- EXTRACT PROVIDED
-.-.-

The variety and beauty of the birds found on Gasparilla island-area beaches are always amazing.
A recent morning was no exception. On a two-hour walk along the northern 1.5 miles of Palm, aka Knight, Island up to Stump Pass and around the area termed The Spit, I found 32 species of birds.
These birds live in an area of rare beauty and serenity, especially just after dawn. This may explain why so few people focus attention on the birds instead of the surroundings.
Rare reddish egret fishes The Spit lagoon near Stump Pass.
Wilson's plover were breeding in April in sandy areas with just a bit of vegetation. They are the "Jimmy Durante" of birds due to their huge bill, the better for catching and crushing small crabs. These areas on the Spit are roped off to provide protection against disturbance of the plover's simple nests placed on the sand.
The tiny but vocal least terns were present in considerable numbers at the same time, and carrying fish, a sign of courtship. They need a protected spot to breed amid raucous calls of kee-kee-dee.

-.-.-

- INFORMATION SHOWN

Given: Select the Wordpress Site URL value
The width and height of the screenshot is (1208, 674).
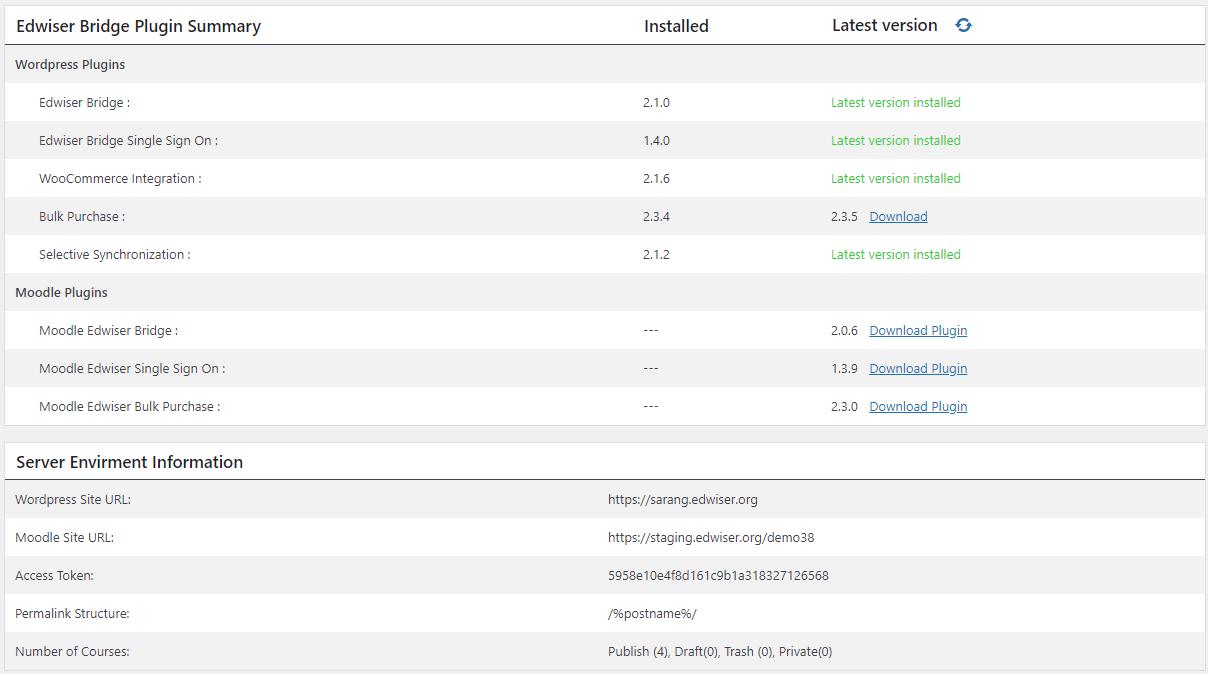Looking at the screenshot, I should [x=682, y=500].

-.-.-

- WHAT TO WORK ON
1. Copy the passage on beach birds from "A recent morning" up to and including "of the surroundings.".
2. In the passage on beach birds, how many bird species were found during the two-hour walk?
The listing has no connection to the passage on beach birds.

- SOLUTIONS TO THE EXERCISE
1.
A recent morning was no exception. On a two-hour walk along the northern 1.5 miles of Palm, aka Knight, Island up to Stump Pass and around the area termed The Spit, I found 32 species of birds.
These birds live in an area of rare beauty and serenity, especially just after dawn. This may explain why so few people focus attention on the birds instead of the surroundings.

2. 32 species.